Die hier http://www.spiegel.de/kultur/gesells…645029,00.html erörterten Verhältnisse lassen sich unter der Frage zusammenfassen, worin denn das Wesen dessen bestehen soll, was die Plappernde Kaste als „Wahlkampf“ bezeichnet bzw. was man uns von interessierter Seite als Wahl-„Kampf“ verkaufen will?
Ich verstehe unter „Kampf“ in diesem zwischenmenschlichen Kontext jede geistige und / oder physische Handlung, die darauf abstellt, eine eigene Zielsetzung auch gegen den WIDERSTAND DRITTER zu erreichen, wobei dieser „Widerstand“ kundenorientiert – also zwecks Aufwertung – oder siegorientiert – also zwecks Entwertung – motiviert sein kann, und wobei dieser „Dritte“ auch in mir selbst stecken, also mein Alter Ego sein kann! Als Beispiele nenne ich den Süchtigen oder den Zweifelnden im Kampf mit sich selbst, oder den Verteidiger / Angreifer im Kampf mit seinem Feind, seinem Gegner, oder seinem Freund.
Betrachtet man das Phänomen „Wahlkampf“ durch diese meine Brille, dann fällt auf, dass es hierzulande keine Themen gibt, die man als wirklich kontrovers bezeichnen könnte. So werden – statt der historisch angezeigten fundamentalen Kritik – von jedem beliebigen Kandidaten vielleicht bestimmte „negative Charaktermerkmale“ des konkurrierenden Kandidaten oder Programmsätze von dessen Partei thematisiert, deren objektive Nichtigkeit, deren objektive Belanglosigkeit inzwischen aber fast jedem Wähler bewusst ist. Diesen Trend zur Allparteienregierung („Opposition ist Mist!“) kann man als Folge einer „Sozialdemokratisierung Deutschlands“ verstehen: „nicht siegen, nur dabei sein ist wichtig!“
Alle Wähler wissen / ahnen /spüren es, dass die von jedem Kandidaten behaupteten „inhaltlichen“ Unterschiede zum Mitbewerber angesichts der normativen Kraft der faktisch Herrschenden (ich spreche vom Tsunami des raffenden Kapitals) in Wirklichkeit Petitessen / Peanuts sind – und sie erkennen / ahnen, dass es den um ihre Berufung auf eine gut dotierte Planstelle Buhlenden an dem fehlt, was einen wirklichen Politiker auszeichnet: an einer professionellen Beziehungs-, Führungs- und Kampfkompetenz nämlich, die im Rahmen einer Partei – die die Bezeichnung Partei verdiente – zum Kampf gegen die wirklichen Feinde jenes demokratischen und sozialen Bundesstaats, den die Verfassungsgeber gewollt hatten, befähigen würde: „Eigentum verpflichtet!“ (Art. 14 GG).

Einträge aus einem Datensatz
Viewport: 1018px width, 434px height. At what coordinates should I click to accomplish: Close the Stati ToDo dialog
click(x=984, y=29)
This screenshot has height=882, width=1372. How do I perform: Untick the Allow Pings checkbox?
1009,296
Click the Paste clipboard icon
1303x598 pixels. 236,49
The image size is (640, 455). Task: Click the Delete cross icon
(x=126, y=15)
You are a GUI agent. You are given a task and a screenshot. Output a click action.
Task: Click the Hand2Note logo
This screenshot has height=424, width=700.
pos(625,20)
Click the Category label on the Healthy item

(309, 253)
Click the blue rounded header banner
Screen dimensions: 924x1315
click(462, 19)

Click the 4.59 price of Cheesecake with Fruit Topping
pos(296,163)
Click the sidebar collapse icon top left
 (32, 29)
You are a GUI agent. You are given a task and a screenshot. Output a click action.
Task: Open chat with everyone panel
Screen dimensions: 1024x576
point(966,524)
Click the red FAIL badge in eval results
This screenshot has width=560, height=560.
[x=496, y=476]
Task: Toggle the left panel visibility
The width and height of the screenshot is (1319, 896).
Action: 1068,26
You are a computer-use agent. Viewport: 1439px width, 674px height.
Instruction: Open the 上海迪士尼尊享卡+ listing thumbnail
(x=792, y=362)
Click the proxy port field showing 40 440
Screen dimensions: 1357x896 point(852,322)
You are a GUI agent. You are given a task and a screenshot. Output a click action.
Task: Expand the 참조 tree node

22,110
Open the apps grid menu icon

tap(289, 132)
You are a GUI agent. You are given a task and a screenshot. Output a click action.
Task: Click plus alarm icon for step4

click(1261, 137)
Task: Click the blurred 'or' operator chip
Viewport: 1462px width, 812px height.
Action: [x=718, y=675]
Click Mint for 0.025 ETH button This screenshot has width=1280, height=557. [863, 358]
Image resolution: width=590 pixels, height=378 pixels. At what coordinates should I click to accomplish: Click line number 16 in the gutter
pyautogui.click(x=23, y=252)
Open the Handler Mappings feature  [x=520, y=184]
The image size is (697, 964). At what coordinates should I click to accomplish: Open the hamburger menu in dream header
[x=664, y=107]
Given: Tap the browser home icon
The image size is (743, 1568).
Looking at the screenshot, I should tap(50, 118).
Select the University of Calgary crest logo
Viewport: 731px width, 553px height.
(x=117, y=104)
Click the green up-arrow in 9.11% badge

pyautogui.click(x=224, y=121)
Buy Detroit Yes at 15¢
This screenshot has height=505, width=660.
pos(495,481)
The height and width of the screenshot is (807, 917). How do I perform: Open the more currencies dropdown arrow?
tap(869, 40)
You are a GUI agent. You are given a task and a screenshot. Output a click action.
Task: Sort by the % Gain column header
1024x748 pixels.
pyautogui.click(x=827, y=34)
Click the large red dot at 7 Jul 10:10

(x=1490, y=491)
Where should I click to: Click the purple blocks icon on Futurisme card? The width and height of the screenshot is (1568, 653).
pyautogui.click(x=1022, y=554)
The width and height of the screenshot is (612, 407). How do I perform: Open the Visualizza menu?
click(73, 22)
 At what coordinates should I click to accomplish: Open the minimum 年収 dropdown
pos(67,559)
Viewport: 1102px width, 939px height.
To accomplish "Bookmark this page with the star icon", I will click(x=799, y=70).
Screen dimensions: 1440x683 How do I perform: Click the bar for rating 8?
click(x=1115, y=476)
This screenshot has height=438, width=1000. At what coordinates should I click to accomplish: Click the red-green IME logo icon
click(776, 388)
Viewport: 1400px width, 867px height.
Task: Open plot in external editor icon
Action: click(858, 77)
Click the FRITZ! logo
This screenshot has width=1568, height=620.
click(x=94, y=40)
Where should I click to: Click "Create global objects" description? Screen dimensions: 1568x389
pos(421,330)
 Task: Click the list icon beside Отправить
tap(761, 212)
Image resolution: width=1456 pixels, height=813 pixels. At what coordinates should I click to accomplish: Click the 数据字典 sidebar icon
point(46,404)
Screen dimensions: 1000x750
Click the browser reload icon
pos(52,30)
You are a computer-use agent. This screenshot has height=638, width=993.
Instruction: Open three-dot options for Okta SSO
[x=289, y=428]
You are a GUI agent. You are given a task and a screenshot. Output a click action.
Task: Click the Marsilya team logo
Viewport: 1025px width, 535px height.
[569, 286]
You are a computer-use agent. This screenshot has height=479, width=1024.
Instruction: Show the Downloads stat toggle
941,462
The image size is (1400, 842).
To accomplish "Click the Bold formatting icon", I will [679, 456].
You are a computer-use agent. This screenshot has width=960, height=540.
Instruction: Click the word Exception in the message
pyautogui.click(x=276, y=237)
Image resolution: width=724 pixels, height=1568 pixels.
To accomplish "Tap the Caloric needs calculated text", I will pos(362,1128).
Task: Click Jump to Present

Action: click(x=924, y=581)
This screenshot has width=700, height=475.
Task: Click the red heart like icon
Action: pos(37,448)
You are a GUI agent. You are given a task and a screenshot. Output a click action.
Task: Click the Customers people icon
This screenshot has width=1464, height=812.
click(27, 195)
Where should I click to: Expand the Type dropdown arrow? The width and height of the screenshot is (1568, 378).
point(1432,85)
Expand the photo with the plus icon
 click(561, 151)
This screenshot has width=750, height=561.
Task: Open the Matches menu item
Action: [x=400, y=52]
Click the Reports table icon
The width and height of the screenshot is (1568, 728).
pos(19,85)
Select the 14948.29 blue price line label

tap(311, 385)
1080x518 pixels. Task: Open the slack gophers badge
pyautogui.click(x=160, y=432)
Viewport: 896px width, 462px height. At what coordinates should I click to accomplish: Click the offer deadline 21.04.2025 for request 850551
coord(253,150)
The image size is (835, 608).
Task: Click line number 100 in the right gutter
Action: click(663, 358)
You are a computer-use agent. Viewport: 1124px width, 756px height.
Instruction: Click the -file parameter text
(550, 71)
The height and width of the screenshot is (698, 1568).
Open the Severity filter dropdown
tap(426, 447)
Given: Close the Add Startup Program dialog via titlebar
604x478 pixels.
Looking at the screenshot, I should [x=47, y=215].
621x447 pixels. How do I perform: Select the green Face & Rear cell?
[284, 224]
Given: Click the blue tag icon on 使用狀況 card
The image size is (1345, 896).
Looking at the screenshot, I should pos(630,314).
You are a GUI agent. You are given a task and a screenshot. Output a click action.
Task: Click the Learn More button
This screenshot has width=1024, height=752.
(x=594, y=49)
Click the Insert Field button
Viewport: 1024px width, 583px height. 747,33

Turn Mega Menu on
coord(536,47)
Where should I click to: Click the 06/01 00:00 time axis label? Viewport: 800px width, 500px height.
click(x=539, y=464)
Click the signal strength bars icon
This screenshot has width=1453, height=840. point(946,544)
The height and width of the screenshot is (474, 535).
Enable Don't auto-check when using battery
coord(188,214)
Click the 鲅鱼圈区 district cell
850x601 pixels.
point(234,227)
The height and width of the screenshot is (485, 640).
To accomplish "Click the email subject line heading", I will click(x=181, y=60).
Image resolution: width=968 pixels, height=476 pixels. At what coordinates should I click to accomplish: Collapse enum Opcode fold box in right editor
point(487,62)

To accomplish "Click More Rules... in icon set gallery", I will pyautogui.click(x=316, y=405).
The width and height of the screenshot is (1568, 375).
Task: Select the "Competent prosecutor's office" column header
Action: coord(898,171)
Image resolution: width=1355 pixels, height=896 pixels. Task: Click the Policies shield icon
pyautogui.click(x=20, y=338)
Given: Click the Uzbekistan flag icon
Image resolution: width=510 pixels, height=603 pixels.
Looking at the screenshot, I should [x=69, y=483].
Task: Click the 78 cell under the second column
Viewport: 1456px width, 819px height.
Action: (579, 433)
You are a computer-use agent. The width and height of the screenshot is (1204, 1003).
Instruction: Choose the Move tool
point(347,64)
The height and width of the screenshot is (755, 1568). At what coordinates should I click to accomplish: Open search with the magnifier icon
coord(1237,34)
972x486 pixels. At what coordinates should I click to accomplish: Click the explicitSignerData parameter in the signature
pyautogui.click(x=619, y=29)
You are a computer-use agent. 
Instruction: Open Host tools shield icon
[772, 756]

AUFGABE: Liste alle Ausrufe aus dem Textauszug weiter oben auf, die in Anführungszeichen stehen und mit einem Ausrufezeichen enden.

LÖSUNG:
„Opposition ist Mist!“
„nicht siegen, nur dabei sein ist wichtig!“
„Eigentum verpflichtet!“